The theme of loneliness is dominant in the reasons for Ishmael’s survival. A great deal has been written on why only Ishmael is allowed to escape death. [Writing in his The Trying-out of Moby-Dick (1949)] Howard Vincent believes that Ishmael undergoes a “spiritual rebirth”, symbolically portrayed in his being saved. Only Ishmael is saved, argues Vincent, because only he has “obtained the inner harmony unrealized by Ahab”. James Dean Young [writing in American Literature, January, 1954] feels that it is Ishmael’s “humanity” that saves him. And C. Hugh Holman argues [in Studies in Classic American Literature (1964)] that Ishmael survives because he alone “of those on the Pequod has faced with the courage of humility the facts of his universe.”
These interpretations, which see Ishmael’s survival as his reward for a lesson well learned, are not entirely satisfying. It may be possible to make a list of the characters in Moby-Dick and then find some flaw in each—except Ishmael—but such an approach surely does violence to the novel. By almost any standard Queequeg is noble, courageous, and humane to the last. Starbuck is characterized as sensitive, tender, and mature. They are both at least as worthy of being saved as Ishmael.

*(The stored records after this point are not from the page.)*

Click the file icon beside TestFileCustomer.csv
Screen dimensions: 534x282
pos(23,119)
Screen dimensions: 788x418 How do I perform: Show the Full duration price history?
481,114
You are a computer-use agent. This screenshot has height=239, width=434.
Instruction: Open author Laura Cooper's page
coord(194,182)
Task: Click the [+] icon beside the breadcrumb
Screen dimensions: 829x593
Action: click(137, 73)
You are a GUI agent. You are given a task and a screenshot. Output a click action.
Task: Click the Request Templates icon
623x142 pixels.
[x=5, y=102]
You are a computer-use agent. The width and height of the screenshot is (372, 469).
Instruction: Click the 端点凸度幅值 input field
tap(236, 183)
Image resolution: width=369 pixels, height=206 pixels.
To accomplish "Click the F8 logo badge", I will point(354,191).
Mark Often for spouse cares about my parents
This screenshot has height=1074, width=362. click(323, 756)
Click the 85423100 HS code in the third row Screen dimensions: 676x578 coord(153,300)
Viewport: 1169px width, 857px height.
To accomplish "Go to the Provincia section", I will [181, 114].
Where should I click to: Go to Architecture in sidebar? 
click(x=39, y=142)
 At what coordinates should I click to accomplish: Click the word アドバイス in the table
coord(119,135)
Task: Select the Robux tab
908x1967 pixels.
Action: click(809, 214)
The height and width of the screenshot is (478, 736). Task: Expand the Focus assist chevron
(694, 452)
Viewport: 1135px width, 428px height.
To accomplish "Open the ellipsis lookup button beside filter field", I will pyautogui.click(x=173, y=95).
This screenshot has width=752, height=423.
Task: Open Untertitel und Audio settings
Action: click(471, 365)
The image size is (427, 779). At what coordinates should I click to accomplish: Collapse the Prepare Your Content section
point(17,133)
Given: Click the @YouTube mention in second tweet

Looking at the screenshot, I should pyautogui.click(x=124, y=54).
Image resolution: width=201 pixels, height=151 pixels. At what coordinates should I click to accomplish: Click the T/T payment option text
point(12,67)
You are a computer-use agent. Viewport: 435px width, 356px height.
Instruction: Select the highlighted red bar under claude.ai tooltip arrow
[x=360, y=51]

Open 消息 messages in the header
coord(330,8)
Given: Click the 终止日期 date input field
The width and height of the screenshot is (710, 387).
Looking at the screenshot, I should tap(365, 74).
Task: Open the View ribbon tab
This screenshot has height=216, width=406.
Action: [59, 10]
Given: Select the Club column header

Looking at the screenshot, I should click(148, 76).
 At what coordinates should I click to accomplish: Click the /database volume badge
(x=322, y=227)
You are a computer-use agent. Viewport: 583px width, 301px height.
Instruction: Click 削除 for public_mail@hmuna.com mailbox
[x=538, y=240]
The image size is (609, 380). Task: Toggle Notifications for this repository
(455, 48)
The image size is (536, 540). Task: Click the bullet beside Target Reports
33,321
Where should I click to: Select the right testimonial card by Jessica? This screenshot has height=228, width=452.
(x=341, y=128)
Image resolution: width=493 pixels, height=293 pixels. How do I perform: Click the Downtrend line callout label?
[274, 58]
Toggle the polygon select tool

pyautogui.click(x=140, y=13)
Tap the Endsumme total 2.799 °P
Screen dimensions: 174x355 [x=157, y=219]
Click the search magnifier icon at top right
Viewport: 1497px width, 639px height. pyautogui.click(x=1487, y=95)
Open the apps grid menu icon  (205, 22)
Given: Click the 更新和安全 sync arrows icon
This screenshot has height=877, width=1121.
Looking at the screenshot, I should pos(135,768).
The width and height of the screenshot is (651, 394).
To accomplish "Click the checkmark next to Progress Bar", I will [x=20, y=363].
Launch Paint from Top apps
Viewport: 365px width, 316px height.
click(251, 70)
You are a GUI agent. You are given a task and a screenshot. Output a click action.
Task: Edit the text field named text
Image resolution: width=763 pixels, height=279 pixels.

But the point is that it is not at all clear that physical survival is Melville’s symbol for spiritual salvation or even for moral superiority. Ishmael is not saved because he is a deeper thinker, or because he is more humane, or because he is stoical. The others of the crew do not die because they are being punished for following Ahab or for other assorted shortcomings. They are simply victims of Ahab’s destructive design. Man has, as Ishmael puts it in the “Monkey-Rope” chapter, a “Siamese connection with a plurality of other mortals. If your banker breaks, you snap; if your apothecary by mistake sends you poison in your pills, you die.” Ahab is their banker and their apothecary.
Melville chose to save Ishmael for at least three reasons, all of which are closely related to the meaning of the book. The first is that Melville wished to objectify the idea of man’s loneliness through Ishmael. In spite of the “Siamese connection”, which men have, they are, paradoxically, incapable of sharing each others’ deepest and most meaningful thoughts and intuitions. Having Ishmael die with the rest of the characters would have, in a sense, made him a part of the group. But he is Melville’s representative of man, alone in the universe, and saving him—only him—projects this image brilliantly. Perhaps the book’s most unforgettable image is of Ishmael, after the sinking of the Pequod, alone in the eternal sea, in “the great shroud of the sea [which] rolled on as it rolled five thousand years ago.” Although “the Fates ordained” as Ishmael puts it, that he should be rescued, he feels merely like “another orphan.”
Ishmael’s feeling about the Fates pervades the book and offers a second explanation for his survival. From the early pages, one senses the inevitability of the events, what Ronald Mason calls [in The Spirit Above the Dust (1951)] “fatal compulsion”. But precisely how to account for the strange workings of “the Fates”—this is the unanswerable question which haunted Melville throughout his life. He resented dogma of all sorts which claimed to solve the riddle of the universe. In Moby-Dick doctrines of many kinds abound. Father Mapple’s sermon on Jonah has been offered by some as the key to the book, but this interpretation, I suggest, goes contrary to all Melville believed. While there may be partial truth in what Father Mapple says, it scarcely accounts for the existence of a man like Ahab or for what he has to do, drawn on by the necessity of his innermost being. The sermon which the cook Fleece preaches to the sharks is as relevant to Ahab as are Father Mapple’s words. For Ahab is like the sharks; he can no more turn back from his search than they can become “civilized”. From Father Mapple’s Christianity to Queequeg’s pagan idol worship, the doctrines so frequently mentioned in the book simply underscore the fact that life’s deepest truths are unfathomable. By what appears to be sheer chance, Ishmael is thrown from his whale boat at a crucial moment and is thus saved from the fatal encounter with Moby Dick. Ishmael survives to illustrate the inexplicability of life, another of the book’s important themes. He is not, to restate an earlier point, allowed to live because he is morally better than anyone else aboard the Pequod.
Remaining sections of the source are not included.